YOUR TASK:
Report each line from the data below that holds the word "target".

DATA TO USE:
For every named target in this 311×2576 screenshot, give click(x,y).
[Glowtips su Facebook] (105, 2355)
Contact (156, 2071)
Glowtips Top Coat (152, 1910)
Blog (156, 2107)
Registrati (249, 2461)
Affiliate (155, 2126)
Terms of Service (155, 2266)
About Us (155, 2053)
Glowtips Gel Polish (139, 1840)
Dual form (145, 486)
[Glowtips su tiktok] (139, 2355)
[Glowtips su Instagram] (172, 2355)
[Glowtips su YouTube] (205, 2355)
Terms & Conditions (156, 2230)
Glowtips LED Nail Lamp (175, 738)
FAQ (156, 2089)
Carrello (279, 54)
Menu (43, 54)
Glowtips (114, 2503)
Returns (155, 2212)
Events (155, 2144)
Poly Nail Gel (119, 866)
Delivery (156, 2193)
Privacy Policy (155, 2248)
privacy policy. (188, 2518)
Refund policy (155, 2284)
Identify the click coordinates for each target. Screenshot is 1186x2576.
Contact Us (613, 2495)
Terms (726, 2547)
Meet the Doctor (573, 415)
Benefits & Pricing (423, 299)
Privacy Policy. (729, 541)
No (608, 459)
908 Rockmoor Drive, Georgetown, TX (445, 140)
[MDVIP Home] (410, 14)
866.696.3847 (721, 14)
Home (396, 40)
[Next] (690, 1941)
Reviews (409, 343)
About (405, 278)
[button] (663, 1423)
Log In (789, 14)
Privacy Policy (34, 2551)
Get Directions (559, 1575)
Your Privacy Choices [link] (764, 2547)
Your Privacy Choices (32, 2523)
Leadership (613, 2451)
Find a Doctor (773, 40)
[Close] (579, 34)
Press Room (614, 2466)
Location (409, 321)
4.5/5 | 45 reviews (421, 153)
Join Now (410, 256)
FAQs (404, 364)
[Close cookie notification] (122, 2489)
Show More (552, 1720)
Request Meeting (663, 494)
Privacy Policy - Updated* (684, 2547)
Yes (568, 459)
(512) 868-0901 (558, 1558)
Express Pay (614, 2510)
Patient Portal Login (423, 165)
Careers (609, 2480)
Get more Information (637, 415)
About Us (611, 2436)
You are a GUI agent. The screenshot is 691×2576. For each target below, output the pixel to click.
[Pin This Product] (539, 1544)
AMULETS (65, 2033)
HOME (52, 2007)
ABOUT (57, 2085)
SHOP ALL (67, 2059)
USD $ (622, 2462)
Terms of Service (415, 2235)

THE COMPLETED TASK:
For every named target in this 311×2576 screenshot, give click(x,y).
Identify the click coordinates for each target. Screenshot is 1186x2576.
You are a GUI agent. The screenshot is 691×2576. For each target below, output the pixel to click.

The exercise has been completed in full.